SOURCE EXTRACT.
** begin **
ESP32-CAM Motion Detection* and Amplification

A side project inspired from this thread on Reddit.

The concept is simple: using a QVGA resolution, subtract the pixel data if the current frame from the pixel data of the previous frame, and display the difference on a ILI9341 TFT display.

As you can see from the video, the frame time hovers around 113ms, giving an approximate rate of 8.8 FPS.

Due to some lazy coding, the output is displayed as 32 shades of grey. This could be expanded to a 192 colours, using a similar algorithm tested on the LiDAR night vision camera project.

This page includes all the un-optimized code that comes from a curious evening of tinkering.

* this is about motion detection, not motion tracking. I’ve tried this here, using a similar scheme with ‘meh’ results.

Software

Hardware & The User_Setup.h File

The setup pictured above uses an AI-Thinker ESP32-CAM that has been modified to disable the flash and breakout GPIO 33 in order to use the resistive touchscreen on the ILI9341 display. These modifications have been documented here, along with a CTRL+C & CTRL+V version of the relevant User_Setup.h file.

I keep meaning to add a resource page for a normal AI-Thinker ESP32-CAM and the ILI9341 TFT display, so if you would find that useful then drop me a message on the contact page and I’ll sort it out. Likewise, been meaning to do a bit of an overview for the AI-Thinker module, including various hints, tips & tricks.

Main Sketch

I’m trying to get better at adding comments to the code – mainly because my memory is getting worse, and excitement of trying to fathom where the magic numbers come from was growing thin.

None the less, the sketch in all of it’s raw beauty is below, for your delectation. This is only utilising one core at the moment, so there would certainly be improvements if you want to battle tête-a-tête with the RTOS.
** end **
WHAT YOU NEED TO DO. Write the next part of the ESP32-CAM motion detection write-up, picking up after its final sentence. The data after this text has nothing to do with the task.

INFORMATION SUPPLIED.
** begin **
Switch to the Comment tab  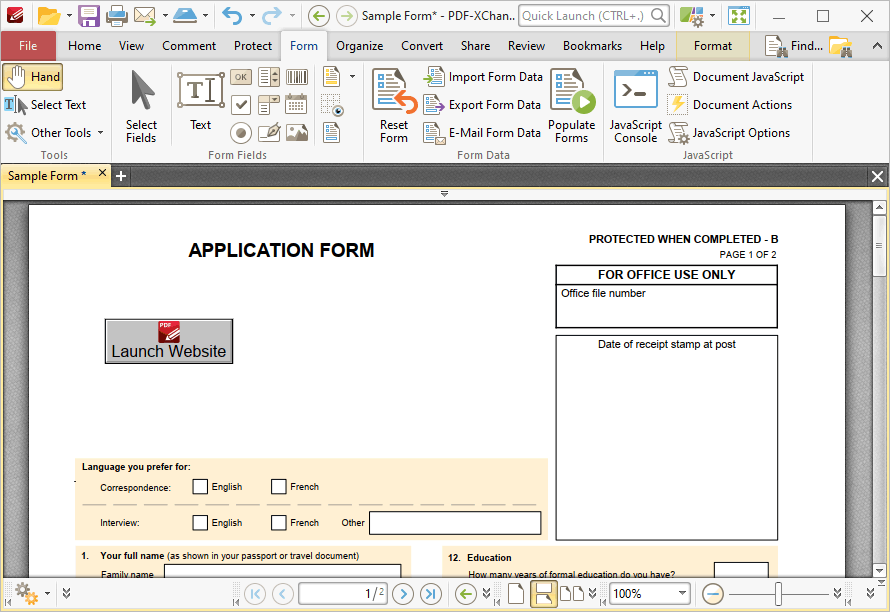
** end **
THE RESPONSE.
#include "esp_camera.h"
#include <TFT_eSPI.h> // CHECK YOUR User_Setup.h File. 
#include <SPI.h>

#define CAMERA_MODEL_AI_THINKER
#define PWDN_GPIO_NUM     32
#define RESET_GPIO_NUM    -1
#define XCLK_GPIO_NUM      0
#define SIOD_GPIO_NUM     26
#define SIOC_GPIO_NUM     27
#define Y9_GPIO_NUM       35
#define Y8_GPIO_NUM       34
#define Y7_GPIO_NUM       39
#define Y6_GPIO_NUM       36
#define Y5_GPIO_NUM       21
#define Y4_GPIO_NUM       19
#define Y3_GPIO_NUM       18
#define Y2_GPIO_NUM        5
#define VSYNC_GPIO_NUM    25
#define HREF_GPIO_NUM     23
#define PCLK_GPIO_NUM     22

TFT_eSPI tft = TFT_eSPI();
TFT_eSprite spr = TFT_eSprite(&tft);

camera_config_t config;
camera_fb_t  * fb;

//PSRAM pointers
int *previousFrame;
int *newFrame;

//Threshold
const int threshold = 64;  //(2^6)

Libraries, Definitions, Constructors and Globals.

Standard guff, really.

The ‘threshold’ integer is a vestigial constant from an original black & white version.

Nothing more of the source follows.